テレホン法話
~3分間心のティータイム~

【第1248話】「一投一打の道場」 2022(令和4)年8月21日~31日


 お元気ですか。3分間心のティータイム。徳本寺テレホン法話、その第1248話です。

 「住職とは、十の職業を持つ者」と、シャンティ国際ボランティア会を立ち上げた有馬実成さんは言いました。有馬さん自身が、曹洞宗の住職でもありました。僧侶という地位に胡坐をかいていないで、様々な活動を通して世の中に尽くしなさいということでしょう。ご自分は「飛び職」でもあると言って、海外も含めてあちこち飛び歩いて、ボランティアに身を投じていました。

 さて、大谷翔平選手は大リーガーという職業としては一つだけです。
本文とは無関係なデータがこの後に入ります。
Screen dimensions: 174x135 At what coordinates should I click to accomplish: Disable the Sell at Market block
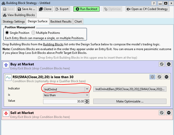click(162, 113)
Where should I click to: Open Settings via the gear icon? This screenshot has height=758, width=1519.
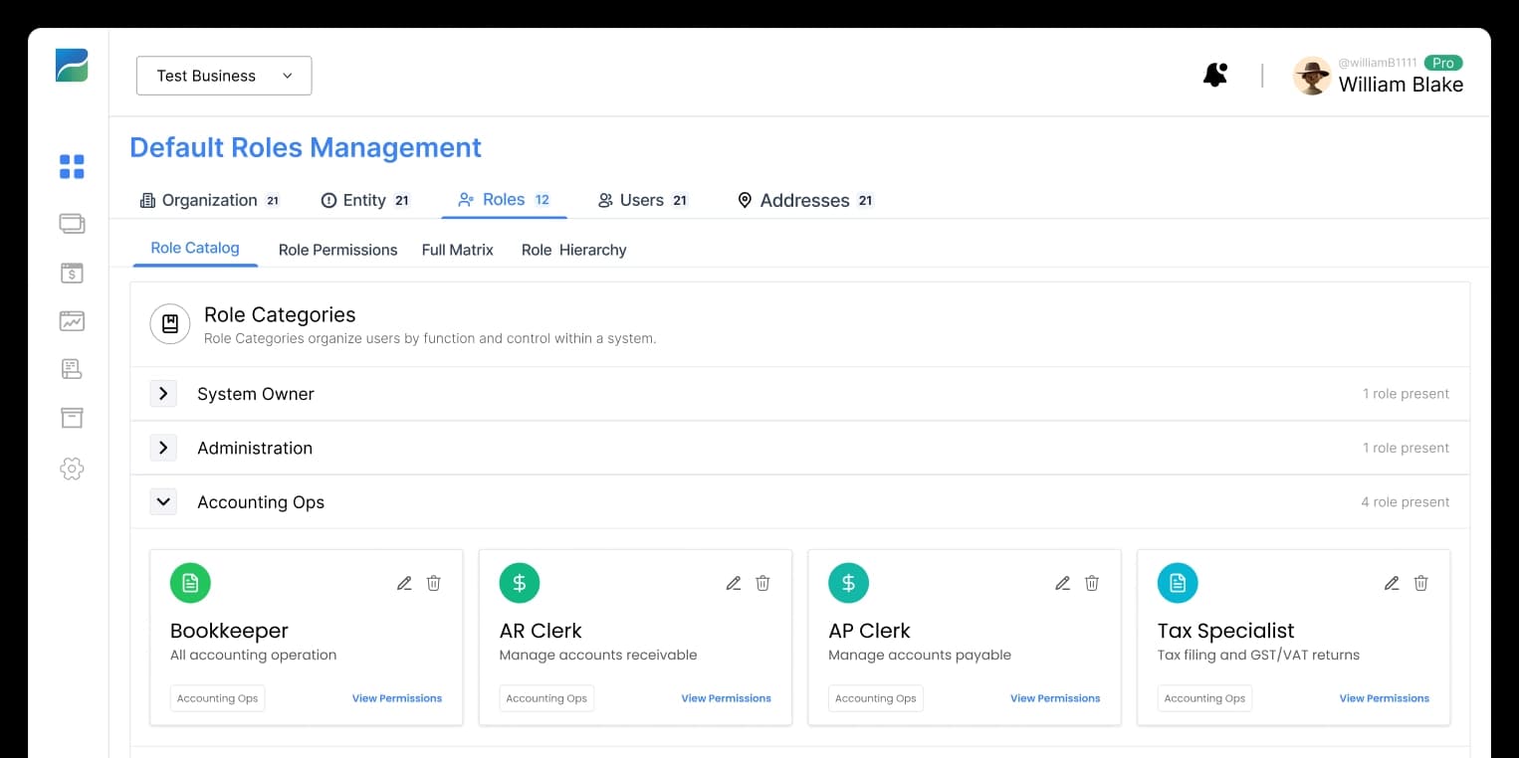[72, 469]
しかし、ふたつの職業を使い分けるが如く、投手と打者でとんでもない活躍です。8月9日10勝目を挙げ、おまけに25号本塁打も打ち、1シーズンでの2桁勝利と2桁本塁打を成し遂げました。104年前にベーブ・ルースが達成して以来、誰も成し得なかった偉業です。

 少年野球や高校野球くらいまでは、投手で4番打者という選手はいます。しかし、プロで両立させるのは至難の業です。投手と打者の能力や練習は全く質が違います。どちらかに専念しても、2桁勝利や2桁本塁打を達成するのは、一握りの選手だけです。更に、コンディションを維持することがたいへんです。先発投手の登板間隔は、最低でも4~5日必要です。大谷選手は、投手か打者で毎試合のように出場しています。大谷選手のためともいえるルール変更も成されました。打順に入った先発投手が、降板後も指名打者として試合に出続けられるというものです。記録だけではなく、規則まで動かしたと言われる所以です。

 そして、10勝は通過点でしょうが、更なる目標はと聞かれて、「今の数字がどういう印象なのか分からない。一番はなるべく健康で、良い状態で最後まで試合ができること。あまり先を見過ぎてもしょうがないので、ちゃんと寝て、いい明日を迎えられるように頑張りたいと思います」と答えています。

 まるで記録に無頓着のようです。とにかく、一試合一試合全力を尽くすことしか、考えていない風です。投げて打って全部できて野球は楽しいんだという野球少年の心そのものです。その心で彼の一投一打は日々、進む進化と深まる深化を続けているのでしょう。「歩歩是道場」という禅語があります。どこにあってもこの一歩一歩が道場であり、行動の一つひとつが仏行であるということです。大谷選手の一投一打は歩歩是道場の如しです。

 私たち僧侶も出家したての頃は、何がしかのワクワク感はあったかもしれません。しかし修行時代の厳しさの反動か、住職になってしまうと、法衣(ころも)を笠に着て、横柄な態度をとったり、怠惰な生活に陥ることもあります。十の職どころか僧侶としての品格すら怪しい時があります。僧侶には超えるべき100年前の記録はありませんが、何百年という法の灯・法灯を伝えていかなければなりません。先を見過ぎず、脚下照顧して、ちゃんと寝て、明日の朝5時からのお勤めに励みましょう。

 それでは又、9月1日よりお耳にかかりましょう。